89      Next, it should be noted that, contrary to what the referring court asserts, Article 19a was still part of both the version of Delegated Regulation No 640/2014 applicable ratione temporis to the case in the main proceedings and the latest consolidated version of that regulation before it was repealed.

90      In those circumstances, since it rests on an incorrect premiss, the fifth question raises a problem that is hypothetical, within the meaning of the case-law referred to in paragraph 87 above, and must therefore be declared inadmissible (see, by analogy, judgment of 16 January 2025, Stangalov, C‑644/23, EU:C:2025:16, paragraph 60 and the case-law cited).

 Costs

91      Since these proceedings are, for the parties to the main proceedings, a step in the action pending before the referring court, the decision on costs is a matter for that court. Costs incurred in submitting observations to the Court, other than the costs of those parties, are not recoverable.

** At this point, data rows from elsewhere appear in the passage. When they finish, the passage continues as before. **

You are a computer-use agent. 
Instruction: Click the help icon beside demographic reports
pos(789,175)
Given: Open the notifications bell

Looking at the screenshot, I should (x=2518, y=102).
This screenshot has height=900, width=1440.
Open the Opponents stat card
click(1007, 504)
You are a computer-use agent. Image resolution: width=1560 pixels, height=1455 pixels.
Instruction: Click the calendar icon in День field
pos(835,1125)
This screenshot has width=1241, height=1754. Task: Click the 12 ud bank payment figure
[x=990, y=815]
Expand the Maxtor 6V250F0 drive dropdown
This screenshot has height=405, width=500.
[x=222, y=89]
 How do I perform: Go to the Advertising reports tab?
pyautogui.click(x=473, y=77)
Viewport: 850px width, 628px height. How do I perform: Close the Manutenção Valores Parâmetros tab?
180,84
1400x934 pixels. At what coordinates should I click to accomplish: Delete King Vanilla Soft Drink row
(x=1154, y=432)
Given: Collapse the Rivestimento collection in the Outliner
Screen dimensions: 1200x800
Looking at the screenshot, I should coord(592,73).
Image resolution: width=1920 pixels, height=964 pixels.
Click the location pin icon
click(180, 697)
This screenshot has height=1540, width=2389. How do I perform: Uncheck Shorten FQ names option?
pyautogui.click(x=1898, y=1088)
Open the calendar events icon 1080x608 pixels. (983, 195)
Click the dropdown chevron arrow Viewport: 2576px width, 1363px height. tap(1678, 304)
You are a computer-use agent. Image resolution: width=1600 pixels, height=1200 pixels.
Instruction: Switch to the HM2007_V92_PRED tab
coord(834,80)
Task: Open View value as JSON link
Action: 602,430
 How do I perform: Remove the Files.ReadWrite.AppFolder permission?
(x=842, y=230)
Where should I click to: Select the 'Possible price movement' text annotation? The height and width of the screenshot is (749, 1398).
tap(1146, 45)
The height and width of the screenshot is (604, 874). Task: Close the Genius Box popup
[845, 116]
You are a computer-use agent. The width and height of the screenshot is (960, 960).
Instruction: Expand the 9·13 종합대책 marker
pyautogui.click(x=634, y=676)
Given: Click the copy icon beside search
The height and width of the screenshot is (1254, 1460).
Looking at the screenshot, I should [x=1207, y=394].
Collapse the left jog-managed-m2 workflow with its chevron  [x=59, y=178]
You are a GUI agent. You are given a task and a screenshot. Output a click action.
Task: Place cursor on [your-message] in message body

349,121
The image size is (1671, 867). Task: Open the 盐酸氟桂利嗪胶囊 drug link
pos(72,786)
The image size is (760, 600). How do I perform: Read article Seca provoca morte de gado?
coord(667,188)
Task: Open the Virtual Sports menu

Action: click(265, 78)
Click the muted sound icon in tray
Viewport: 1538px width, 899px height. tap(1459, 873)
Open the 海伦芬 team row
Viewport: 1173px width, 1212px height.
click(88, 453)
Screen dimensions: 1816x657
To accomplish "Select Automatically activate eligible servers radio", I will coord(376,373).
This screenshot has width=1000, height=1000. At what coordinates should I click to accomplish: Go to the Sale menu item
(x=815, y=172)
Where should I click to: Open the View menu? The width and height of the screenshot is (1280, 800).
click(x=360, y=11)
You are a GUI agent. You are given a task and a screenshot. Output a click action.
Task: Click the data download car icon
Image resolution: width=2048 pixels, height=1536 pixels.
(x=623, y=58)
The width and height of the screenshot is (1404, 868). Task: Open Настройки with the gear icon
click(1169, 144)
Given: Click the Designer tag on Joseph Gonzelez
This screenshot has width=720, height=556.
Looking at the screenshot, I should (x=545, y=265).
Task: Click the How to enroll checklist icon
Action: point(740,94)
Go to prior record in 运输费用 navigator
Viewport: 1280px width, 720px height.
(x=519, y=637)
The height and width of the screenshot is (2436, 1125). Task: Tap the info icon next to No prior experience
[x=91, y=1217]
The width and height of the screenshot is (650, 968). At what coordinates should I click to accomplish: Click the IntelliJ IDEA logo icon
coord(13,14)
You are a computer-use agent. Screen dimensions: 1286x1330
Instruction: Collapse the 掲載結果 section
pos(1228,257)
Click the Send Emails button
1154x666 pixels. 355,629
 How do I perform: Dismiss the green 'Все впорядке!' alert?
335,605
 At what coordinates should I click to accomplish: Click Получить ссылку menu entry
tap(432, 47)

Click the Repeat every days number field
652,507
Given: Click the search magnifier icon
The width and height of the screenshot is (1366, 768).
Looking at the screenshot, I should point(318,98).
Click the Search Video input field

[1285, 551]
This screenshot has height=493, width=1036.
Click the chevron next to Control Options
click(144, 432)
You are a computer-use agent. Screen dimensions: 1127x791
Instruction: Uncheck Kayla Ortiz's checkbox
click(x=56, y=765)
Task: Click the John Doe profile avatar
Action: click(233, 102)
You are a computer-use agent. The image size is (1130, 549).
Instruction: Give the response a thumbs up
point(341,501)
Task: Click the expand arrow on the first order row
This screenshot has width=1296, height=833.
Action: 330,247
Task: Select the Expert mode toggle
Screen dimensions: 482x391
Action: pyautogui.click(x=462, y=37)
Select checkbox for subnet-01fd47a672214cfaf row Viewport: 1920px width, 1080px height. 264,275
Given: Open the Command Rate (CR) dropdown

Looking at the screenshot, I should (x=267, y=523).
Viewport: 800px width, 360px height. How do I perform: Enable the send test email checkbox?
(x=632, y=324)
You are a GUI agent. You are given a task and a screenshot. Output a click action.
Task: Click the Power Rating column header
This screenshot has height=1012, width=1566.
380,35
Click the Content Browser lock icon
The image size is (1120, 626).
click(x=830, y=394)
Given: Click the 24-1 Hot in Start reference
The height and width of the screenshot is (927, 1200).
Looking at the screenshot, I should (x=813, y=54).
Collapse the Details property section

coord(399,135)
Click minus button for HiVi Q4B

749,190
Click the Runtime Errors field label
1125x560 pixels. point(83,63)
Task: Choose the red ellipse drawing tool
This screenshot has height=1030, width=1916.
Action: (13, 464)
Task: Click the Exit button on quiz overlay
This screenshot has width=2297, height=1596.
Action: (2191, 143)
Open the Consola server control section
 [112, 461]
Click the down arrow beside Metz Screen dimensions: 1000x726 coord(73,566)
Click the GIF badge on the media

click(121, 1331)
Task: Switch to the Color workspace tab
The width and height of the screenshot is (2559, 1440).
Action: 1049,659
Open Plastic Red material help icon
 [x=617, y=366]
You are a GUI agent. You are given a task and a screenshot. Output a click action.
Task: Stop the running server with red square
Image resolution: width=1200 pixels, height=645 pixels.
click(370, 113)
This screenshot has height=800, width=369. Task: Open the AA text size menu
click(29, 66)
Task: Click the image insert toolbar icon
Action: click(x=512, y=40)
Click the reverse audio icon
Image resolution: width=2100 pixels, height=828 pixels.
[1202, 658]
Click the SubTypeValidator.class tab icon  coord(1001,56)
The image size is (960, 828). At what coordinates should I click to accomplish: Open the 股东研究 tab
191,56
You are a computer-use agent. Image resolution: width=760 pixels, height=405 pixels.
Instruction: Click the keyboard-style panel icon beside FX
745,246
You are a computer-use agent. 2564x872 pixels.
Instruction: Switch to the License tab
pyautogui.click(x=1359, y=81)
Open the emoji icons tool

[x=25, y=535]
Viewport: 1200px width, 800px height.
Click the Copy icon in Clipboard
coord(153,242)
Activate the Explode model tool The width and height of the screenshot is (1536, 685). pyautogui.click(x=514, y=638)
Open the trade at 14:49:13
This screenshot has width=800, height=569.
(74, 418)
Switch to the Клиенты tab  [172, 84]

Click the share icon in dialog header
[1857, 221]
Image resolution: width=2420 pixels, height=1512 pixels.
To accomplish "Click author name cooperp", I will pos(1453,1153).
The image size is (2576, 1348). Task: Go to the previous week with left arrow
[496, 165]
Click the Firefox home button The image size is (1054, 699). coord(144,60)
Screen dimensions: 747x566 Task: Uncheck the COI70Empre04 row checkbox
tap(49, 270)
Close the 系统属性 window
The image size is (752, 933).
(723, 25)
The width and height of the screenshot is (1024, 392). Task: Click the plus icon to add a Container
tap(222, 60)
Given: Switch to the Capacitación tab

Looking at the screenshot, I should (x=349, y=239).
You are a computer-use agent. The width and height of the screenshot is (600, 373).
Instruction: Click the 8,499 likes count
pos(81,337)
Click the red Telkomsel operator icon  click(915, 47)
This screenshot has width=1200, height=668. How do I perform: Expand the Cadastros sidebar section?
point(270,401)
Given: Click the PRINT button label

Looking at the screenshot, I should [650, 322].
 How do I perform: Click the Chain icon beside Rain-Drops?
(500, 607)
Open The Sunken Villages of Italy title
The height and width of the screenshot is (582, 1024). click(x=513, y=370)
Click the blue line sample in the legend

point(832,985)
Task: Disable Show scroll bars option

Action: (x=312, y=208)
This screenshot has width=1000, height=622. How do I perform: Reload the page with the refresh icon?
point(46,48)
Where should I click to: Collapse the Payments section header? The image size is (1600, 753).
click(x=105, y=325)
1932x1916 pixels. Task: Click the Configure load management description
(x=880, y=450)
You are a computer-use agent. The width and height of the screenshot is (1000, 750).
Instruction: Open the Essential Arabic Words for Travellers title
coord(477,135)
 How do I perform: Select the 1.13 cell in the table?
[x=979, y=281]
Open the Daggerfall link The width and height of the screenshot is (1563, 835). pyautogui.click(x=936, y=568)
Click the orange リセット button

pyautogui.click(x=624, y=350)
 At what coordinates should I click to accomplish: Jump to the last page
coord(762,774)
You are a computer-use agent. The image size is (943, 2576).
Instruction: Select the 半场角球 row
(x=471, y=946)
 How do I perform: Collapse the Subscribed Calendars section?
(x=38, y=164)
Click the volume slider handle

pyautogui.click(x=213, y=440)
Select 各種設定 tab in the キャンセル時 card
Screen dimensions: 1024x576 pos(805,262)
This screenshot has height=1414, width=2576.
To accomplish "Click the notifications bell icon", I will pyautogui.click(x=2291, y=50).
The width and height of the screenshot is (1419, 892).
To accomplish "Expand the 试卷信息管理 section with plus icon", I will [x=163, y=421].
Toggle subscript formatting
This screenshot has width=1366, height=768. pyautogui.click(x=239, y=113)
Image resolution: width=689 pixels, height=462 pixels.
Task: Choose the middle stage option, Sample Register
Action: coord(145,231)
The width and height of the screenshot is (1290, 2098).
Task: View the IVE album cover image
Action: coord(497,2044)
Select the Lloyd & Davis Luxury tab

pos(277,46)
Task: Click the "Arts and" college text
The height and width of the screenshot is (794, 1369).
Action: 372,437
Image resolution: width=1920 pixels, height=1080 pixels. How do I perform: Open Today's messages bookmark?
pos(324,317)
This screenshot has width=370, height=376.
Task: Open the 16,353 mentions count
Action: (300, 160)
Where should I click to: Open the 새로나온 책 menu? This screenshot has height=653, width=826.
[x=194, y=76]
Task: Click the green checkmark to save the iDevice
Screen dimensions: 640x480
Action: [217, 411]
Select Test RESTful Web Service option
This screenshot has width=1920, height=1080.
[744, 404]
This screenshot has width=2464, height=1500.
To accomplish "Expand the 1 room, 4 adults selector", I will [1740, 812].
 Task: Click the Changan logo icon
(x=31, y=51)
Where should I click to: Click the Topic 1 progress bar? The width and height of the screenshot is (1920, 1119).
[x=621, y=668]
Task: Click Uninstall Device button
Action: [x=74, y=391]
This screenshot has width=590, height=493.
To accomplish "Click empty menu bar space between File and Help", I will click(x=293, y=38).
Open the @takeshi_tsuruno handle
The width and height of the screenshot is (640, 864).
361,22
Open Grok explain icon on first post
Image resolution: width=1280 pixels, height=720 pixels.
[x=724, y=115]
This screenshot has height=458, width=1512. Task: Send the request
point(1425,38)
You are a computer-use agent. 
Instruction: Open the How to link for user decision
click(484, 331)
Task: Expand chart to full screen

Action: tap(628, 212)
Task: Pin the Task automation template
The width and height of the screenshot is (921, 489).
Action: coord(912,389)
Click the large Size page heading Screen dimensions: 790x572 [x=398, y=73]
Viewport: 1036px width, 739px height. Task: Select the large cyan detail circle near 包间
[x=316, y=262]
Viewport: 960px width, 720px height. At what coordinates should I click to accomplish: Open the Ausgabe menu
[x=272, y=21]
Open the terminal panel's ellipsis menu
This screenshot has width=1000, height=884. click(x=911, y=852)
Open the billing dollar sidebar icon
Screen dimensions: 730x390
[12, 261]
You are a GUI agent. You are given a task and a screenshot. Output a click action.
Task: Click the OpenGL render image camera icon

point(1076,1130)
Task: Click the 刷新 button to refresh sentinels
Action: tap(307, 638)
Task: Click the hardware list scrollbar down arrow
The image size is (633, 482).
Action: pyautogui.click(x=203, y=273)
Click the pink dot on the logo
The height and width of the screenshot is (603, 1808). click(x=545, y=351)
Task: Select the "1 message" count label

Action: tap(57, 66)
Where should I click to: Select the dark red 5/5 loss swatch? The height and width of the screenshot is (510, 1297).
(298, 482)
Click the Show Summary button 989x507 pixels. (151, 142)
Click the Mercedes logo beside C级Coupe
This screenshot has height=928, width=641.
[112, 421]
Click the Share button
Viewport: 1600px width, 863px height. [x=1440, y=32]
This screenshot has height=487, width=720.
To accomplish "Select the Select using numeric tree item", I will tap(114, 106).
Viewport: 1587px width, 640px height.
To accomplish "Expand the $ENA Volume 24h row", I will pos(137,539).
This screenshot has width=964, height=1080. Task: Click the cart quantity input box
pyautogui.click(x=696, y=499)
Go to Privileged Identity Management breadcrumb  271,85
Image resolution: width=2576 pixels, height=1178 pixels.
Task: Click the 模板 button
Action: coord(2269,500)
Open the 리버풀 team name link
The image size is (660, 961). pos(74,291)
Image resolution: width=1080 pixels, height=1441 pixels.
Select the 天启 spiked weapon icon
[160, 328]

On those grounds, the Court (Ninth Chamber) hereby rules:

1.      Article 15(1) of Commission Delegated Regulation (EU) No 640/2014 of 11 March 2014 supplementing Regulation (EU) No 1306/2013 of the European Parliament and of the Council with regard to the integrated administration and control system and conditions for refusal or withdrawal of payments and administrative penalties applicable to direct payments, rural development support and cross compliance, as amended by Commission Delegated Regulation (EU) 2016/1393 of 4 May 2016,

must be interpreted as not precluding national legislation which requires aid applicants to inform the competent national authority of any error in or amendment to the aid application or payment claim solely by means of a dedicated IT platform, provided that the objectives pursued by the EU legislation concerned and the general principles of EU law, in particular the principles of proportionality and of legal certainty, are observed.

2.      Article 15(1) of Delegated Regulation No 640/2014, as amended by Delegated Regulation 2016/1393,

must be interpreted as meaning that, first, the application of administrative penalties in the event of an incorrect aid application or payment claim requires the competent national authority to show that the two conditions set out therein are not satisfied, which is to be done, subject to the principles of equivalence and effectiveness, in compliance with the ways in which evidence is to be elicited, the conditions governing the admissibility of evidence, the principles governing the assessment of the probative value of the evidence adduced and also the requisite standard of proof laid down by national law, and, second, that provision allows a beneficiary to amend or withdraw the aid application or payment claim so long as the beneficiary has not been informed that the competent authority has carried out a check or found any non-compliance in the application or claim.

3.      Article 15(1) of Delegated Regulation No 640/2014, as amended by Delegated Regulation 2016/1393,

must be interpreted as precluding, first, a national provision under which applicants for support may not withdraw their application if they have been the subject of an on-the-spot check and informed of any non-compliance, limited solely to the areas and/or animals concerned by the application, and, second, a practice of the competent national authority whereby aid beneficiaries are not informed of on-the-spot checks or of the outcome thereof.

[Signatures]


*      Language of the case: Bulgarian.